As part of the celebration event, a time capsule within a cornerstone of the former high school – now the school system’s central office – was removed from the front of the building. The copper box inside it was cut open as the crowd watched. First installed during the high school’s opening in 1911, the time capsule contained documents including a copy of a local newspaper from 1911 and letters about the school to future generations.
Bill Whalen was born the same year the school building was dedicated and the 100-year-old alum was the oldest among many graduates who earned their diplomas during the early and middle part of the last century.
Dressed in suit and tie and sporting a green and white Mason Schools ball cap, Whalen’s introduction drew a standing ovation.
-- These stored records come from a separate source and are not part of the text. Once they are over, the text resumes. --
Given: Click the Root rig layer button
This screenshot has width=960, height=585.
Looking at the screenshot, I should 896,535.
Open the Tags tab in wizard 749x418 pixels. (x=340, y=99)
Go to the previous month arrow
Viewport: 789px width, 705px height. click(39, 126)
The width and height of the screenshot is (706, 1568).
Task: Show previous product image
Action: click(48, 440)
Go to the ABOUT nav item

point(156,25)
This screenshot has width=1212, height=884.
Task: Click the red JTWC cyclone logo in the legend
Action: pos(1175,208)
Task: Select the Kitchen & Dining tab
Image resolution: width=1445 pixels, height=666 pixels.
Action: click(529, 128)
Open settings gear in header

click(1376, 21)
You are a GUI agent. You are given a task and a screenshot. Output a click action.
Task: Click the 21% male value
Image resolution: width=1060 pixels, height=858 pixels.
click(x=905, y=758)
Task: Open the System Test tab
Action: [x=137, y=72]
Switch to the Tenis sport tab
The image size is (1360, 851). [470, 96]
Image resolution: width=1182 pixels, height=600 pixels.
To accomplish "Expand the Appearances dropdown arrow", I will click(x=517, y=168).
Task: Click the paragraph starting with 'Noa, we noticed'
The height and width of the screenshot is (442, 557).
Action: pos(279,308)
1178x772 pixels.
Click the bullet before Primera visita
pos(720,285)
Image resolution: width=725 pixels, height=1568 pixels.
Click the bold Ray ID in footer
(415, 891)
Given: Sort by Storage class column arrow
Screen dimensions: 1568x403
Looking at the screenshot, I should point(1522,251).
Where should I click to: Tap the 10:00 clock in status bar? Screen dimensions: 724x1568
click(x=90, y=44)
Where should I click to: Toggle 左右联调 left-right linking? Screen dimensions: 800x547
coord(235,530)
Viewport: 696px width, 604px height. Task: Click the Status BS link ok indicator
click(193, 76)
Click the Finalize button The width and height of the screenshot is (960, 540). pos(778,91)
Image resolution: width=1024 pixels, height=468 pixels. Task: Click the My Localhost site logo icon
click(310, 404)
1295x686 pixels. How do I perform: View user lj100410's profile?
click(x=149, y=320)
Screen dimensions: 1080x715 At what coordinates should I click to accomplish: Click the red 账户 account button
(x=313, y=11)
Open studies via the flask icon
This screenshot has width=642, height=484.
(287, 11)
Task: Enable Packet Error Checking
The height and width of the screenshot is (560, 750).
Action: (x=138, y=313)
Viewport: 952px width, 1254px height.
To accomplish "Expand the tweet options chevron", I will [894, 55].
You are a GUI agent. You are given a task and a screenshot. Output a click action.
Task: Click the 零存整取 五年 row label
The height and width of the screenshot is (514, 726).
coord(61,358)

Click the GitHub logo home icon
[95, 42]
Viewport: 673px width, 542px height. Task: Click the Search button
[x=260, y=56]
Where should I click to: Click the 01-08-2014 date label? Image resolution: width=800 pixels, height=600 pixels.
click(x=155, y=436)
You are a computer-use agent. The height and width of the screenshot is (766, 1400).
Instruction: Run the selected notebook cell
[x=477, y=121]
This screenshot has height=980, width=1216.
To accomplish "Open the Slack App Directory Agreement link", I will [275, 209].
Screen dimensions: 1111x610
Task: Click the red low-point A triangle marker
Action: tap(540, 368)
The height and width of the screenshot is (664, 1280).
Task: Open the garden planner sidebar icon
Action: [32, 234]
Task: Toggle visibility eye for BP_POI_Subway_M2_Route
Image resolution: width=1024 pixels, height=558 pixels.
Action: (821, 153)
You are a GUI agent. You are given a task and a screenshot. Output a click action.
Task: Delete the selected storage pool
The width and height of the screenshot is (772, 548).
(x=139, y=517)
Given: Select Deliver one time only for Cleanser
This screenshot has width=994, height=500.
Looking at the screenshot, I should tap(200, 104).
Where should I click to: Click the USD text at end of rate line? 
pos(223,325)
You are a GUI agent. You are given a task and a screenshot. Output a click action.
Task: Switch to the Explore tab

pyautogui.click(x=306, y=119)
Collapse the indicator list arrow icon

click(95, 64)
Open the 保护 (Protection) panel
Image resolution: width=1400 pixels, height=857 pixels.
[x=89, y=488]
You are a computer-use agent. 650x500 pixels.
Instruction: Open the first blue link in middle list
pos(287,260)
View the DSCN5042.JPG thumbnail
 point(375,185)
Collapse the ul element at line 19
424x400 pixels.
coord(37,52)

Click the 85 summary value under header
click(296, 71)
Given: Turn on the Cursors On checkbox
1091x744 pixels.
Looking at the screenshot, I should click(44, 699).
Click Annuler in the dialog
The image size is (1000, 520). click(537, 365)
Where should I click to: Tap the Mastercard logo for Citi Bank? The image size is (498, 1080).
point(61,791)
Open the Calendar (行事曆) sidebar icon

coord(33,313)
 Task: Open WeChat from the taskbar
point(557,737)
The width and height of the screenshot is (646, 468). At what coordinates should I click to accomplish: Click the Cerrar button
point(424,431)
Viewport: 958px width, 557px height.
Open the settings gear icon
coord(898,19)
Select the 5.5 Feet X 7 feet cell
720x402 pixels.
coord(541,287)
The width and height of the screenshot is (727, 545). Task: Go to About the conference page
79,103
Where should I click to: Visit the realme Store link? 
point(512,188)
Once a tiny rural community, in the last 50 years Mason has grown into a prosperous and popular suburban community with a school system whose enrollment of 11,000 is now one of the largest in Southwest Ohio.
The school district’s state academic ranking is regularly among the top 10 of Ohio’s 613 public school systems.
Almost 90 years separate Mason High School freshman Anna Honerlaw from Whalen, but they both shared pride in being part of a centennial celebration.
“I’m impressed,” said the 14-year-old student. “This really shows the dedication of a lot of people and how much they care about Mason.”